Primary Question: “Is this drug safe in the real world, and can RWE be used to make regulatory decisions?”

This is the newest and most exciting frontier. The FDA, through its SENTINEL Initiative and new guidance, is now actively using RWE to make decisions.

• Use Case: Pharmacovigilance & Safety.
  Scenario: As discussed in 21.3, your AE reports are RWD. They flow into the FAERS database.
  Your RWE Contribution: The FDA mines this data for signals. If they find a signal (e.g., Drug X and pancreatitis), they can issue a new safety warning or, in extreme cases, pull the drug from the market. Your SP data is a primary source for this.
• Use Case: Label Expansion (The New Frontier).
  Scenario: A drug (Ibrance) is approved for breast cancer. Doctors, in practice, are using it “off-label” for a rare type of male breast cancer.
  Your RWE Contribution: The manufacturer can’t run an RCT—the condition is too rare. Instead, they partner with major SPs and cancer EMR companies to create a large RWE study. This study analyzes the RWD from the “off-label” use and shows that it is safe and effective.
  The Decision: In 2019, the FDA did exactly this. They approved a new indication for Ibrance based *entirely on RWE*. Your daily dispensing and clinical data could, in the future, be the primary evidence for a new FDA approval.

21.4.7 Your Role: From Clinical Pharmacist to RWE Data Steward

This entire, multi-billion dollar RWE ecosystem hinges on one thing: data quality. A study built on garbage data will produce garbage evidence. This is where your role as an Advanced Specialty Pharmacist comes full circle. You are not a data-entry clerk; you are a data steward. The quality of your documentation in your daily calls *directly* impacts the quality of the evidence that shapes your entire profession.

21.4.8 Conclusion: The Pharmacist as Data Scientist

Your role as a specialty pharmacist has fundamentally evolved. You are no longer at the “end” of the drug development pipeline; you are at the *center* of its real-world evaluation. The data you generate every day—by processing a fill, calculating a PDC, and, most importantly, by *talking* to your patient and *documenting* that conversation in a structured way—is the most valuable asset in modern healthcare decision-making.

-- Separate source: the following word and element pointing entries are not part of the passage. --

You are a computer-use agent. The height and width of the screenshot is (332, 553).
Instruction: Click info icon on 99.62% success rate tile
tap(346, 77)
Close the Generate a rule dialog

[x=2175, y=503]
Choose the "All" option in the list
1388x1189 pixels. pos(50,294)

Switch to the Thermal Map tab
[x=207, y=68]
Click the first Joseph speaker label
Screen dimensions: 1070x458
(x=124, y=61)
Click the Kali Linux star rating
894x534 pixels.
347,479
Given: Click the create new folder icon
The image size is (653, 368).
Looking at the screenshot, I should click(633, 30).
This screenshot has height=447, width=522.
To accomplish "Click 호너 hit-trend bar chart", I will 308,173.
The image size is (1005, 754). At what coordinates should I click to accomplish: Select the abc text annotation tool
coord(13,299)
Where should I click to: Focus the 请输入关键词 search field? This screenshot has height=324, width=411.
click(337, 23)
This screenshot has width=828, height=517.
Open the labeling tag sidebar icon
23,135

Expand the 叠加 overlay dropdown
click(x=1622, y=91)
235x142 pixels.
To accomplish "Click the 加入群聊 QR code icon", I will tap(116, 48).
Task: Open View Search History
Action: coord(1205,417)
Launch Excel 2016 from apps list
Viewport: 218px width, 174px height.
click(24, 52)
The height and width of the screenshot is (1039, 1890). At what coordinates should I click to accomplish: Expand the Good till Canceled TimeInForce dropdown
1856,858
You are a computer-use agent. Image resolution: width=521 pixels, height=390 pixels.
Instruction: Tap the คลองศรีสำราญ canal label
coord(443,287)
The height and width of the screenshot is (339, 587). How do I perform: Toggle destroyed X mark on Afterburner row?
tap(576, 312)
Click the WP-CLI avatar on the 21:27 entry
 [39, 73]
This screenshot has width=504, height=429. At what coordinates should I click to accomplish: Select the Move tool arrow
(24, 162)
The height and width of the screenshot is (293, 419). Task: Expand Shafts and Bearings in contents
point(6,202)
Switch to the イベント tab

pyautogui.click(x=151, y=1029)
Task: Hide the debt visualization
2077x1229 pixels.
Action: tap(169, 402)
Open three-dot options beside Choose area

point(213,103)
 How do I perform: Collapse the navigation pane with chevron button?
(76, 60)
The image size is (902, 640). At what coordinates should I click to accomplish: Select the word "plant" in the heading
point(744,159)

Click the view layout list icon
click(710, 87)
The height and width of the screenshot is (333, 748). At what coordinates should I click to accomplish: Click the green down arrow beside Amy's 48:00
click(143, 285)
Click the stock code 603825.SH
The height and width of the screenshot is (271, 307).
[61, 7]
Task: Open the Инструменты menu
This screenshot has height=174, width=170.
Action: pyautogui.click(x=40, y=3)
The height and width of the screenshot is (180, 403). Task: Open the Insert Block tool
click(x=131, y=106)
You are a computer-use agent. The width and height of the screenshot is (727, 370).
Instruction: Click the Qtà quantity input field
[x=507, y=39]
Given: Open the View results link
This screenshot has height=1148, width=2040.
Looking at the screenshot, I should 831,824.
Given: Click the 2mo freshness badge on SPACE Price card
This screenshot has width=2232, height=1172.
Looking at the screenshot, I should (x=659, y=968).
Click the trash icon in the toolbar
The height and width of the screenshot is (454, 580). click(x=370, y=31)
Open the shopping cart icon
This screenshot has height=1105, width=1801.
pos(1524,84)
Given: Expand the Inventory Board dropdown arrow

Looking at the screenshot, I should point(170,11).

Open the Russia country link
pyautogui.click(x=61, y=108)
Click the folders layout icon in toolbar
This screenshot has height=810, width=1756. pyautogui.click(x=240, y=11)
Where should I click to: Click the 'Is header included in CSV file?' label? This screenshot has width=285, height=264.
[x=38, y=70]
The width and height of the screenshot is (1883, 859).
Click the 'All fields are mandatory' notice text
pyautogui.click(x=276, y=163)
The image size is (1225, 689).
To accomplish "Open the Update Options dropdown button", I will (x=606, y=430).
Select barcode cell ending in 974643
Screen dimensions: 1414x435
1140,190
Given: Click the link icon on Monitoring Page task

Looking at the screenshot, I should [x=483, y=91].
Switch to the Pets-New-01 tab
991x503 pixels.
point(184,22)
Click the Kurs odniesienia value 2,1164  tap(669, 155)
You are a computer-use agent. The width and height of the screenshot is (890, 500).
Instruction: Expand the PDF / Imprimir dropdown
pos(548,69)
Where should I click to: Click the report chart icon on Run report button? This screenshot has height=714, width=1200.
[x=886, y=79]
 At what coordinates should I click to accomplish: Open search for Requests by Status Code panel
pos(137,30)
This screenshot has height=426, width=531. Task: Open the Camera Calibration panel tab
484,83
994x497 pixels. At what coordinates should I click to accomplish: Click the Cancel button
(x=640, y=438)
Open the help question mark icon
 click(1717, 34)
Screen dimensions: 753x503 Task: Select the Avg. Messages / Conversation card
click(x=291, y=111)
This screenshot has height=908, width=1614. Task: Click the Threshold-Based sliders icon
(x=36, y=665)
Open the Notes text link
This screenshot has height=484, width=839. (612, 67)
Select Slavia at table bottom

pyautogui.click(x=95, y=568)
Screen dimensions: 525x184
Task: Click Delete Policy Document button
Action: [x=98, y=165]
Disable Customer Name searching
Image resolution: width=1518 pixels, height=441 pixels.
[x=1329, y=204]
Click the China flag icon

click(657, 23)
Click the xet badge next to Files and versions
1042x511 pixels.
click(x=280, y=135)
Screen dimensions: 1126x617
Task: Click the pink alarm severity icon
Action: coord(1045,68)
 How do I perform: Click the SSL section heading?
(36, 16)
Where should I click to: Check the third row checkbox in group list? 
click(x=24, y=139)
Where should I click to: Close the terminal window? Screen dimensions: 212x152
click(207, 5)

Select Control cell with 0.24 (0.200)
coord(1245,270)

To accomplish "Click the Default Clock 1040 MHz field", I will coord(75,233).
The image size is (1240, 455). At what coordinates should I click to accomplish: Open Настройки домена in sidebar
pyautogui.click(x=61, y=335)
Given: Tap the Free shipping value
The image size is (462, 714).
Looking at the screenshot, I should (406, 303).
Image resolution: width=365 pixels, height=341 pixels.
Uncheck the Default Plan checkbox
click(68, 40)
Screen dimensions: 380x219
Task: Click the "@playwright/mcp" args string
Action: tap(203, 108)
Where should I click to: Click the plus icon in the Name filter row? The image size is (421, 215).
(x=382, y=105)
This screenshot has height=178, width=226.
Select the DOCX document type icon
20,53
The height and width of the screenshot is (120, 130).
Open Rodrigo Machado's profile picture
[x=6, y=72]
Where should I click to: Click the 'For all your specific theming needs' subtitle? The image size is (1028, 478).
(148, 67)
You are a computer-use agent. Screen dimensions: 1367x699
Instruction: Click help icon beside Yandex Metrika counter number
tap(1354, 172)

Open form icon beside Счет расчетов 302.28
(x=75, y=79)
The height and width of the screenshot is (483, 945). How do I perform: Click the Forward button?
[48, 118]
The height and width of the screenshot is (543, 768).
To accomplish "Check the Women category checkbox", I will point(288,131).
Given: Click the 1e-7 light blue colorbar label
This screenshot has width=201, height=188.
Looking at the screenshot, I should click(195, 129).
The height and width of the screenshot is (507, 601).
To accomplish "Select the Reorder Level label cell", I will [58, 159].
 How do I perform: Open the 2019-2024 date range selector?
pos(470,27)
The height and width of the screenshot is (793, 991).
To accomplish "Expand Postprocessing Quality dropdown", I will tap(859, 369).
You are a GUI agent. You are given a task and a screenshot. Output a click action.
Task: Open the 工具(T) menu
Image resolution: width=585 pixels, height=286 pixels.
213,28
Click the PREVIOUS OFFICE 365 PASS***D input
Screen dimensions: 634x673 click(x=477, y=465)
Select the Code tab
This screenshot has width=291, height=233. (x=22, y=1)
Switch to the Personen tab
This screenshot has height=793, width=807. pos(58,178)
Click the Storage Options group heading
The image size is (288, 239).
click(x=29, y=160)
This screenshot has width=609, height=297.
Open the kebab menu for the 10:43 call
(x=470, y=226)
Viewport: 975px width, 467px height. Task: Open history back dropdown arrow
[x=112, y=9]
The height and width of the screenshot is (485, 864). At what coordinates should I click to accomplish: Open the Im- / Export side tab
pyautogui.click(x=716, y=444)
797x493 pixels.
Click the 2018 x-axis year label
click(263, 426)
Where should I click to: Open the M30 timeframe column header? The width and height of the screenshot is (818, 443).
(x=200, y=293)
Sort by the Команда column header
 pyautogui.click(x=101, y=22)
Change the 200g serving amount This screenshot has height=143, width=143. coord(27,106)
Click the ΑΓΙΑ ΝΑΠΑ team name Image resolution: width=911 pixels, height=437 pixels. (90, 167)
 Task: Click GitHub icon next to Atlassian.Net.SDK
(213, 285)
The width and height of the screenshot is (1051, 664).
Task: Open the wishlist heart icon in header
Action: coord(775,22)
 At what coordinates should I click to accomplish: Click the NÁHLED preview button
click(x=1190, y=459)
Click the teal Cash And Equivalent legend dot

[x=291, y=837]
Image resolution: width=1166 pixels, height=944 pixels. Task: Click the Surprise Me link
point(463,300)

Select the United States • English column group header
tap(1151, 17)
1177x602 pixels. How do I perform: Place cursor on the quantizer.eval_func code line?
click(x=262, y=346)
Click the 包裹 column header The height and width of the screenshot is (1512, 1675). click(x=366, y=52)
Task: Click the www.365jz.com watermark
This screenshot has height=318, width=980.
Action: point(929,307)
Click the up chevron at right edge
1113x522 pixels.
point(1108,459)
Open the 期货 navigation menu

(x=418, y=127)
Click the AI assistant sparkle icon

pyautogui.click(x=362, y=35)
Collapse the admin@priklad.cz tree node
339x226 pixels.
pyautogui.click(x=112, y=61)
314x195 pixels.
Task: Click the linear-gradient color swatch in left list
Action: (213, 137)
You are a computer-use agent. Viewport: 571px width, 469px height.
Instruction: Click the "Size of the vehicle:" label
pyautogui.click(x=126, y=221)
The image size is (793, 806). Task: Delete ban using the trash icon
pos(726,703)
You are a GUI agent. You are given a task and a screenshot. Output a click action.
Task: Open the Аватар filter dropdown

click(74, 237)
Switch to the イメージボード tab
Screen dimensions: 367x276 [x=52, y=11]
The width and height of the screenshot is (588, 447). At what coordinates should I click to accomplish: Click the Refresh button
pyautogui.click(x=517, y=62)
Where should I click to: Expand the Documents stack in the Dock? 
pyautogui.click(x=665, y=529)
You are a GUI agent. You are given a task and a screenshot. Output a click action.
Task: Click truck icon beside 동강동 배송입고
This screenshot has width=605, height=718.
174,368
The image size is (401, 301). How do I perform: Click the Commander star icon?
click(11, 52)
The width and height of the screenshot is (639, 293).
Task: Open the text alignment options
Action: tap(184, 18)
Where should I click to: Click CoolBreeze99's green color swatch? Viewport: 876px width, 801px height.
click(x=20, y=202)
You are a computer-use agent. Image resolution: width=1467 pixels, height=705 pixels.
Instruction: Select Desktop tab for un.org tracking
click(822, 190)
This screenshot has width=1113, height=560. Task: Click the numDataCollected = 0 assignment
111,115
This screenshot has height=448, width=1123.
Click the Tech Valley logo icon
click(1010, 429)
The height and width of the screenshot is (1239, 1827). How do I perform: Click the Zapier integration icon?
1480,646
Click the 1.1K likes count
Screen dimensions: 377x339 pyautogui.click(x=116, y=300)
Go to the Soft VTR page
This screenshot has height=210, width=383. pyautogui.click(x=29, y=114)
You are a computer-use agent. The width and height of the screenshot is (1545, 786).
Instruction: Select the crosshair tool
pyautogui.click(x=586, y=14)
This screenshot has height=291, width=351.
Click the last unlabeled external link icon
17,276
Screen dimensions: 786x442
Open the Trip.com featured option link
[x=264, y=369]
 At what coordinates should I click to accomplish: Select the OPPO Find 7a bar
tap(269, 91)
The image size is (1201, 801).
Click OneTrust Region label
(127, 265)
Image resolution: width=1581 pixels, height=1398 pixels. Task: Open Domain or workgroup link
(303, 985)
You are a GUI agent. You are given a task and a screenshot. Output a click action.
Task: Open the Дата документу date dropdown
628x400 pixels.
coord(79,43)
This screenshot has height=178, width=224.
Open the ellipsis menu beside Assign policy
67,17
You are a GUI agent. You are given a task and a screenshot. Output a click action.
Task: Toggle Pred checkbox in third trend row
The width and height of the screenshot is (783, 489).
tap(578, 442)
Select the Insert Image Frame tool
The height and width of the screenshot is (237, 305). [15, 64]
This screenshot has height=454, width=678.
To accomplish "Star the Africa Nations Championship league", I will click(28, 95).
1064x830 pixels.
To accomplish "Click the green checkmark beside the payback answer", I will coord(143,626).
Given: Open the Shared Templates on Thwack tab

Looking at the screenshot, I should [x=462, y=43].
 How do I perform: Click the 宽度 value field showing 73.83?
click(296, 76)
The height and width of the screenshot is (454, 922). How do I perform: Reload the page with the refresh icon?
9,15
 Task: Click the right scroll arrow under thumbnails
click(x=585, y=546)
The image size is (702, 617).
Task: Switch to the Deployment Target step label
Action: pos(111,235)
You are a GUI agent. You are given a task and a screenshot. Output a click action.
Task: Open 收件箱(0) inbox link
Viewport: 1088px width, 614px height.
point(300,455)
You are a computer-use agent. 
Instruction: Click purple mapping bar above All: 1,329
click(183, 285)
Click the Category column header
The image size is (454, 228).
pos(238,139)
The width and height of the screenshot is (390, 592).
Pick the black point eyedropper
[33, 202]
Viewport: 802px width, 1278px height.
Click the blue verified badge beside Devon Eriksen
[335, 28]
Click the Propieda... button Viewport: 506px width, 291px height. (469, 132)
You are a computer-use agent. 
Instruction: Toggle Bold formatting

In this section, you have learned the critical difference between efficacy (RCTs) and effectiveness (RWE). You now understand that your SP is a source of “Goldilocks” data that uniquely links dispensing, adherence, and clinical outcomes. You are a legal data steward, bound by HIPAA and using Safe Harbor de-identification to protect your patients while enabling research. You are a budding epidemiologist, able to understand the difference between a simple cohort study and a powerful, propensity-score-matched analysis.

Ultimately, you are the direct partner to payers, manufacturers, and regulators. The RWE you generate will decide which drugs are preferred on formularies, which drugs are supported by Value-Based Contracts, and which drugs receive new safety warnings or even new indications from the FDA. This is no longer a side-project; it is a core, advanced competency of the modern specialty pharmacist.